A use in measured language lies;



and so to wrap himself in words, “as in coarsest cloth against the cold,” he sets about to write. Whether men who write “under inspiration” know at the time the full import of their attempts, and the use the world will make of them, is doubtful. It is no reflection upon the author of the Book of Job, or upon Paul the Apostle, to say the books written by both were afterwards used by the world in ways far beyond what their authors dreamed. We can well understand how an ancient Hebrew writer, convinced that he has found the true secret of affliction, pours out his utterances in “measured language,” using different characters to typify different phases of one and the same error, while the hero, Job, moving in a much higher realm, resists them, though he is unable to find the whole truth till God appears, when all is made plain. We can understand how the author's heart was eased in writing this book, and how with confidence he committed it to the world-feeling that it contained the truth, yet not realizing that he had written something which many capable of judging declare is the noblest of all things ever written.



In the development of thought both in the Book of Job and in In Memoriam we meet at the first conventional comforters. Tennyson says friends came to him to say “loss is common,” that “other friends remain”-and with such well-worn phrases showed how far they were from appreciating his grief, and how inadequate were their attempts to comfort him. Their words rather embittered than consoled, and certain parts of the English's poet's work sound much like Job's challenge of the Almighty as to why such suffering as his was ever permitted.



Both poems have a decided turning point, and it is where the consciousness comes to each man that human help is vain, and that the problem must be worked out by the sufferer alone, relying upon God to aid him. Even further than this we can push our parallel. We see in In Memoriam an intimation of a better mind when the poet says:



I hold it true, whate'er befall;

I feel it, when I sorrow most;

'Tis better to have loved and lost

Than never to have loved at all.



With this intimation of coming light, we follow the development of thought till the writer becomes prophetic, suggesting Browning in his glad and bright outlook:



O, yet we trust that somehow good

Will be the final goal of ill,

To pangs of nature, sins of will,

Defects of doubt, and taints of blood;

That nothing walks with aimless feet;

That not one life shall be destroy'd,

Or cast as rubbish to the void,

When God hath made the pile complete.



We feel sure that after this sentiment Tennyson will come into the full light, which he does. He finally comes to find his loved Arthur “on the rolling air” and “in the rising sun”; he feels him “in star and flower,” as a power diffused, yet as a personality loved not less but more. Then as the light of morning breaks into the flood of day, God's great purpose is seen, and firm belief in immortality swallows up the poet's grief. The close of the poem is one glad song of faith and praise.

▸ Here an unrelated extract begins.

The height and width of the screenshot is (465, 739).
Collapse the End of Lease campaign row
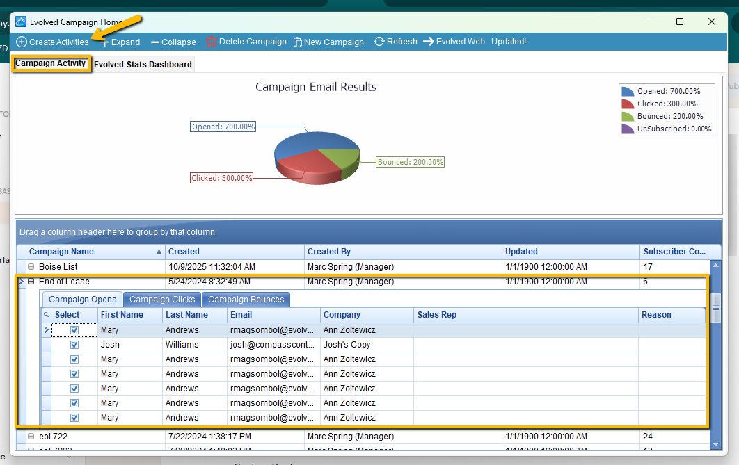[31, 282]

In the Book of Job, long ere we find the patriarch boldly asserting his faith that God will appear to vindicate him, we see intimations of “turn” in thought. We see the last cable cut that binds him to human aid. We see him at first drifting till, strengthening himself to meet the cruel waves, he surmounts all successfully, and a prophecy of triumph makes us sure he will triumph, which he finally does. While Arthur Hallam's death brought, by regular development, the pure but not over-serious English poet to earnest thought and finally to firm faith in immortality, so the afflictions of Job (call him the patriarch or the author of the book) brought him by the same hard but sure way to a faith in God and God's control of all things, till he could say with St. Paul in the after years: “All things work together for good to them that love God.”1 [Note: J. O. Knott, in The Methodist Review, July 1910.]